日々邁進:番外17 アドバイザリースタッフの後始末 その3

サプリメントの機能性を伝えることと、表示の法規制の厳しい条件の中で、ある程度のことを伝えられるようになった始まりは、ヒト試験の結果を根拠として機能性が表示できる特定保健用食品(トクホ)の制度で、その制度が始まったのは1991年のことでした。

有効性ではなく、機能性という表記が規制にも使われるようになり、例えば高血圧を改善する有効性ではなく、血圧の上昇を抑えるという機能性という使い分けです。

特定保健用食品で許可された表示の内容を、特定保健用食品として認められていないサプリメントが表示すると、以前よりも厳しく取り締まられるようになりました。

ビタミン、ミネラル、脂肪酸の一部が機能性を表示して販売することが認められた栄養機能食品制度が始まったのは2001年です。栄養機能食品は一定の量が含まれていることで、自己責任で機能性の一部を表示することができるものです。

この制度の弱点を突くような形で、ビタミンやミネラルで栄養機能食品として販売ができるだけなのに、それに加えた特徴的な成分が、あたかも国によって栄養機能食品として認められたかのようにして販売する会社が続出しました。

このようなことを取り締まるために、商品パッケージの表示が、より厳しくなっていきました。

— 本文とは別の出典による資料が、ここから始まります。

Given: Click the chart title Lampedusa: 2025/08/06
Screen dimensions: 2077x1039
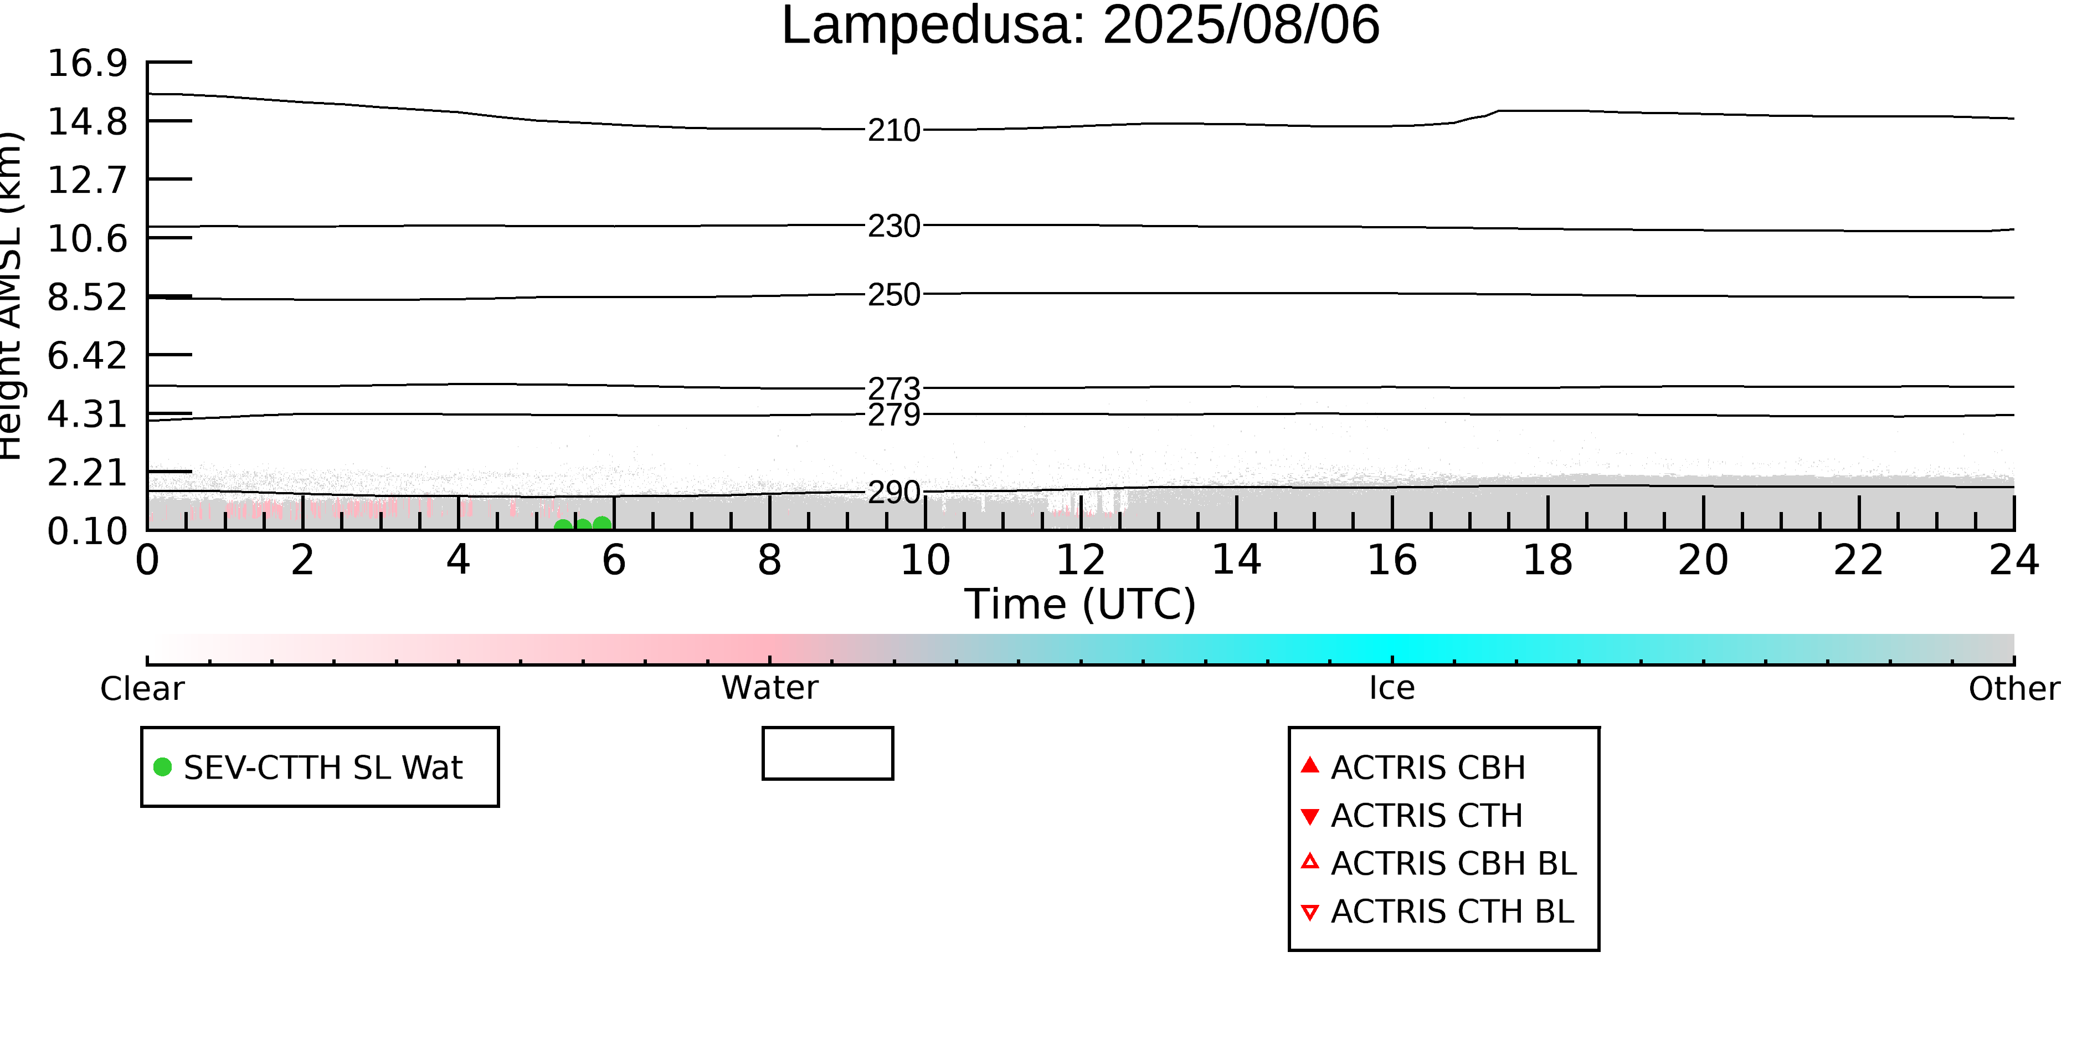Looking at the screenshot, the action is (1081, 26).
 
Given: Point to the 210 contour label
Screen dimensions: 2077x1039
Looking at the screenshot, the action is (893, 130).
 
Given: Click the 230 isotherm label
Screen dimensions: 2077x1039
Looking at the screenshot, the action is (893, 226).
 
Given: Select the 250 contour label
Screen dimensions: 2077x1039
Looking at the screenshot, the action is (893, 294).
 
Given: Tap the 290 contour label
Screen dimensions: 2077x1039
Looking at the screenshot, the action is (893, 492).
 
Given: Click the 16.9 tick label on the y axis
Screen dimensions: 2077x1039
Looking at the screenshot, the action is (87, 63).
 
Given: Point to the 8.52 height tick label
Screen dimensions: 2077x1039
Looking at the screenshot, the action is (87, 297).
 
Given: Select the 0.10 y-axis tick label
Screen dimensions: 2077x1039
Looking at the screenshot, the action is (87, 531).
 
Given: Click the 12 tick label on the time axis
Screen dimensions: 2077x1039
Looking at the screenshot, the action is (1081, 560).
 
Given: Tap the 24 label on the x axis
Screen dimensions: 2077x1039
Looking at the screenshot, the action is (2014, 560).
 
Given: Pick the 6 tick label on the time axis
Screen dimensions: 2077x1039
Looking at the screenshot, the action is (614, 560).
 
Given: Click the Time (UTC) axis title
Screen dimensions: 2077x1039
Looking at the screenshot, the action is (1081, 604).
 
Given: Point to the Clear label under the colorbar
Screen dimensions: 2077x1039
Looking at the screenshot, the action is (142, 689).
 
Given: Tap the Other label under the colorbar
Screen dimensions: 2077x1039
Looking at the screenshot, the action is (2014, 689).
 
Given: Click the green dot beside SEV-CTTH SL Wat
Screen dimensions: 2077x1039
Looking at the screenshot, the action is (163, 766).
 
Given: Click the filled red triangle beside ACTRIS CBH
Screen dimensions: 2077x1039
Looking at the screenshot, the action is (1310, 765).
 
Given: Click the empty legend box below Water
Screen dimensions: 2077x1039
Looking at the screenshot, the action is (828, 754).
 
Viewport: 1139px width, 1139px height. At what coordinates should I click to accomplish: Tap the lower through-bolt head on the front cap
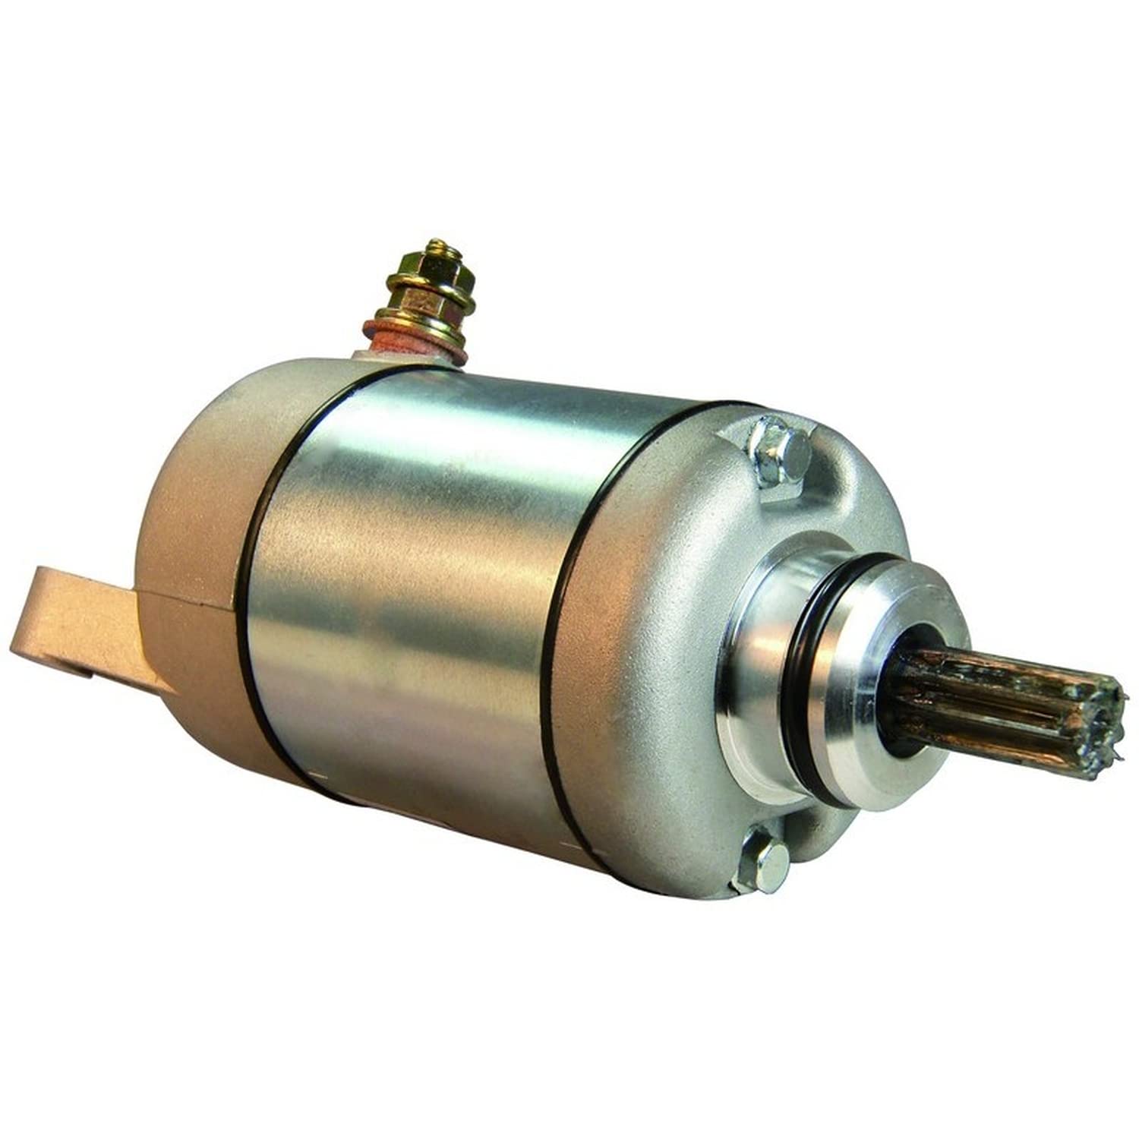pos(763,866)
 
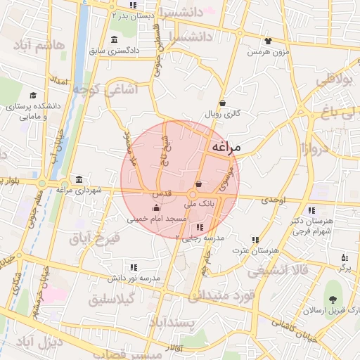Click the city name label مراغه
(226, 147)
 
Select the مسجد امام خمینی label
(156, 219)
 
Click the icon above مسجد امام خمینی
(156, 208)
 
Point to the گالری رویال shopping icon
(222, 103)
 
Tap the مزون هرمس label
(268, 53)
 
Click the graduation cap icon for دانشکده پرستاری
(33, 96)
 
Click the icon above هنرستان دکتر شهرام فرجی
(311, 210)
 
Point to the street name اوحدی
(275, 200)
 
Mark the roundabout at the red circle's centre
(191, 194)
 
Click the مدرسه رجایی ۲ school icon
(200, 226)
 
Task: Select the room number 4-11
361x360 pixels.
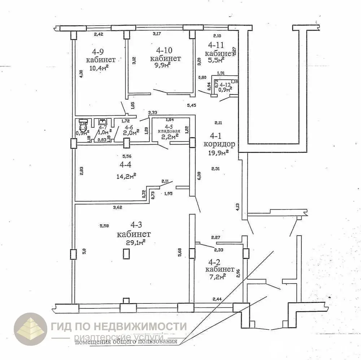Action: [216, 45]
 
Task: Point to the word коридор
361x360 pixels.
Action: [219, 144]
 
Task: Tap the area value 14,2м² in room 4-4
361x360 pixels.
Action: [126, 176]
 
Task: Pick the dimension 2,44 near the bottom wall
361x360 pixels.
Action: [217, 299]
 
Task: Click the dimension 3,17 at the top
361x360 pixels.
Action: [157, 34]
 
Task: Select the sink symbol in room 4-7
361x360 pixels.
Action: [103, 122]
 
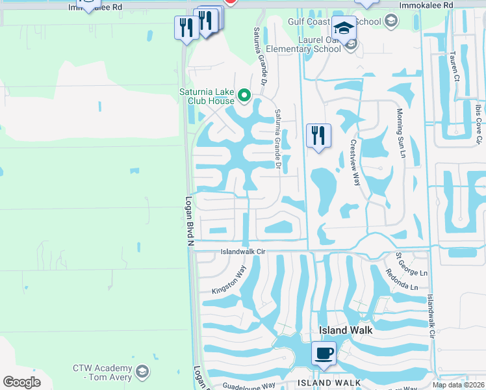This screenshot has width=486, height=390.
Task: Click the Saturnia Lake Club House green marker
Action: (244, 96)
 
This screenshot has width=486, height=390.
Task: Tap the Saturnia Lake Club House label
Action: (207, 96)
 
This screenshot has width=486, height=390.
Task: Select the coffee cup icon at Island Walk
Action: (323, 354)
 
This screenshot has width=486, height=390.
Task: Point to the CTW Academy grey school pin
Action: (142, 372)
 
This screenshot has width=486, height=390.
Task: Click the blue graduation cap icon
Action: (344, 29)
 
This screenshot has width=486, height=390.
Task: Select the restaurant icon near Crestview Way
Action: (318, 136)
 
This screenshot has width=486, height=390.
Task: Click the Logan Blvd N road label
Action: (190, 222)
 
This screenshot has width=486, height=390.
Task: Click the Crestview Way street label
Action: (355, 162)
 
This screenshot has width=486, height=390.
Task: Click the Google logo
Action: (21, 382)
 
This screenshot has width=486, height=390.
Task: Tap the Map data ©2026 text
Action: (457, 385)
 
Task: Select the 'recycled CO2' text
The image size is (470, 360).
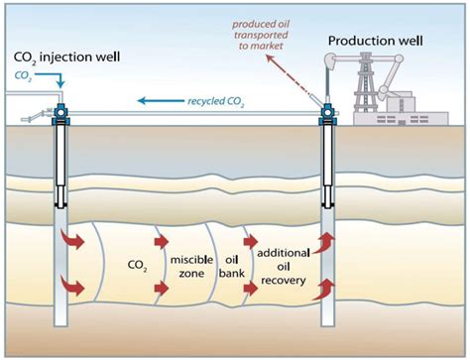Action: point(217,100)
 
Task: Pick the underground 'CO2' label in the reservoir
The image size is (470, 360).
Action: point(139,266)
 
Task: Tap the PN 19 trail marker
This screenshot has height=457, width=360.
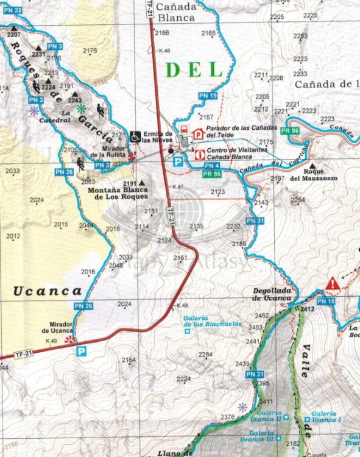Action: click(x=208, y=96)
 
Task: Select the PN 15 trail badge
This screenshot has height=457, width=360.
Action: click(x=326, y=302)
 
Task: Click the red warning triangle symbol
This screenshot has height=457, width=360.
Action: click(x=333, y=284)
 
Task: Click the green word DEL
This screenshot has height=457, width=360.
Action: click(x=194, y=70)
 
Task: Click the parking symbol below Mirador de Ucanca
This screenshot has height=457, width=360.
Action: click(x=81, y=351)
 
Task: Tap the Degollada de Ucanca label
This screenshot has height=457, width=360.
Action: click(x=274, y=294)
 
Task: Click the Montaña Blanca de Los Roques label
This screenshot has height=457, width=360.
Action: click(x=118, y=193)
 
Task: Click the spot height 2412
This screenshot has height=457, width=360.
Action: click(x=306, y=310)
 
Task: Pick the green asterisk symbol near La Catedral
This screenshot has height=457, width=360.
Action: click(x=81, y=108)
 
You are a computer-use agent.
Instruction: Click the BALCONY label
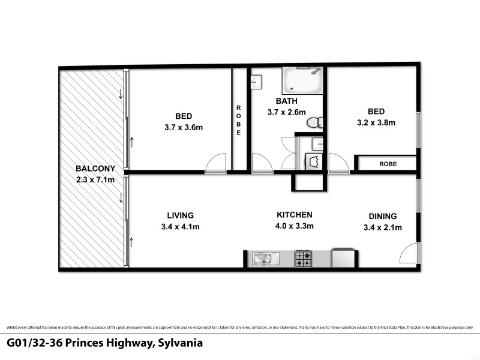coord(91,169)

論文や既存の食品で機能性が確認されているものは、その根拠を示して届出をすることによって販売できる機能性表示食品制度が始まったのは2015年です。特定保健用食品が販売する商品によって研究を行い、国の許可を受けなければならないのに対して、機能性表示食品は販売会社の自己責任によって行われるもので、かなりのバラツキがみられました。

機能性表示食品についても、許可された表示の内容を、機能性表示食品として認められていないサプリメントに表示したときの規制が厳しくなり、「無承認無許可医薬品監視指導マニュアル」の内容を再確認する会社が増えました。

この支援の依頼も私に回ってきたものの、機能性表示食品制度の委員をしている2年間は、利益相反から何もできず、その2年後は東京から岡山に移住したので、依頼に充分に応えることはできなかったのが実際のところです。